Namorada de Belo, Rayanne Figliuzzi, vira ré e pode pegar anos de prisão após ação em clínica

A influenciadora digital Rayane Figliuzzi, atual namorada do cantor Belo e conhecida do grande público por sua participação em A Fazenda, passou a enfrentar um novo e delicado capítulo fora das redes sociais. Ela se tornou oficialmente ré na Justiça do Rio de Janeiro, após o Tribunal aceitar uma denúncia apresentada pelo Ministério Público. O caso envolve crimes contra as relações de consumo, incluindo a acusação de exposição à venda de mercadorias consideradas impróprias para uso.

A informação foi revelada inicialmente pela colunista Fábia Oliveira, do portal Metrópoles, e rapidamente se espalhou pelas redes e grupos de WhatsApp. Não demorou muito para o assunto virar pauta em sites de celebridades e programas de fofoca, daqueles que misturam bastidor jurídico com vida pessoal.

Tudo começou a ganhar mais peso em dezembro de 2025, quando uma clínica de estética ligada ao nome de Rayane foi alvo de uma operação policial. No local, agentes do Instituto Municipal de Vigilância Sanitária fizeram uma descoberta que chamou atenção: duas câmeras de bronzeamento artificial estavam instaladas no espaço. O detalhe é que esse tipo de equipamento é proibido no Brasil para fins estéticos, segundo normas da Anvisa, por representar riscos sérios à saúde.

E não foi só isso. A clínica, segundo os fiscais, não possuía alvará de funcionamento, nem autorização legal para exercer qualquer atividade estética. Ou seja, mesmo que não estivesse atendendo clientes naquele momento, o simples fato de manter os equipamentos e produtos já levantou suspeitas.

As investigações avançaram ainda mais depois do relato de uma cliente, que afirmou ter sofrido queimaduras graves durante um procedimento realizado no local.
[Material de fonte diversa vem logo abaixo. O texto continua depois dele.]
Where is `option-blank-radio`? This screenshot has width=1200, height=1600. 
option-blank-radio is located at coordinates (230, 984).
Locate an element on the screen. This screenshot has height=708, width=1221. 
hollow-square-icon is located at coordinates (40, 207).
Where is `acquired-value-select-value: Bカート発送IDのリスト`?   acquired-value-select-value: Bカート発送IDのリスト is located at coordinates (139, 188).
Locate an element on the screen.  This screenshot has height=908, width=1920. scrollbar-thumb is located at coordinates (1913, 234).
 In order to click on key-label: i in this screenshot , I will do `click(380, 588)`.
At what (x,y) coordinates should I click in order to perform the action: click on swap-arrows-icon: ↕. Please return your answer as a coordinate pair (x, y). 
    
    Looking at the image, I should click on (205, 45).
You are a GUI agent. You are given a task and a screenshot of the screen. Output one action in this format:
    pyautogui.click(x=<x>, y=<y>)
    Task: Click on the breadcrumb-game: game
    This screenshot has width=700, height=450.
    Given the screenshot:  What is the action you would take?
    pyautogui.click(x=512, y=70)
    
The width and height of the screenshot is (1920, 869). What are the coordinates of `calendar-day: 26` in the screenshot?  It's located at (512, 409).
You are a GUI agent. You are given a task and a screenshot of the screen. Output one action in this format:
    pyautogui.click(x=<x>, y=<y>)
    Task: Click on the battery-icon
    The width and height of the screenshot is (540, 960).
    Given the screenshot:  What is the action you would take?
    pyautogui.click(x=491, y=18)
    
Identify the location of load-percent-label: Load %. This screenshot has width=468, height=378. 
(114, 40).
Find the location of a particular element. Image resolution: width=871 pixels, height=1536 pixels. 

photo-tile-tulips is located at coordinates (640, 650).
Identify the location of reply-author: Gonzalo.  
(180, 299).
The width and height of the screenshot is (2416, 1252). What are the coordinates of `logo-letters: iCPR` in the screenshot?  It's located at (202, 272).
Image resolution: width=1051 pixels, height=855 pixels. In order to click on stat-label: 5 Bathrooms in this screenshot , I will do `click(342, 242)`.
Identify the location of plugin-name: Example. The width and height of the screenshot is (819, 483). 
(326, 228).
O depoimento foi considerado forte e ajudou a embasar a denúncia do Ministério Público. Nos bastidores, comenta-se que as imagens e laudos médicos pesaram bastante na decisão judicial.

Em sua defesa inicial, a equipe jurídica de Rayane tentou afastar as acusações. Em nota enviada ao UOL Splash, os advogados afirmaram que o espaço estaria desativado há meses, funcionando apenas como um depósito para produtos ligados à marca de moda praia da influenciadora. Ainda segundo a defesa, os itens apreendidos não seriam usados comercialmente.

Outro ponto levantado foi em relação aos cosméticos encontrados no local. De acordo com os advogados, os produtos teriam sido adquiridos com prescrição médica, destinados ao uso pessoal de Rayane, e não para venda ou aplicação em clientes. A versão, porém, não convenceu totalmente o Ministério Público, que seguiu adiante com a denúncia.

Com a aceitação do processo, Rayane agora terá que responder formalmente na Justiça, o que muda completamente o cenário. Na prática, deixa de ser apenas uma investigação e passa a ser um caso judicial, com prazos, audiências e possíveis desdobramentos legais.

Os reflexos já começaram a aparecer. Pessoas próximas à influenciadora confirmam que ela foi afastada de eventos importantes do Carnaval 2026, incluindo presenças VIP e campanhas publicitárias. Em um momento em que imagem vale muito, qualquer associação a problemas judiciais pesa — e pesa rápido.

Nas redes sociais, o assunto dividiu opiniões. Enquanto alguns seguidores saem em defesa da influenciadora, outros cobram explicações mais claras. É aquele velho tribunal da internet, onde todo mundo vira especialista em direito, vigilância sanitária e estética da noite pro dia.

Agora, o caso segue nas mãos da Justiça. E, goste ou não, Rayane Figliuzzi terá que lidar com um cenário bem diferente daquele dos filtros, publis e fotos ensolaradas. O desfecho ainda é incerto, mas uma coisa é clara: a história está longe de acabar.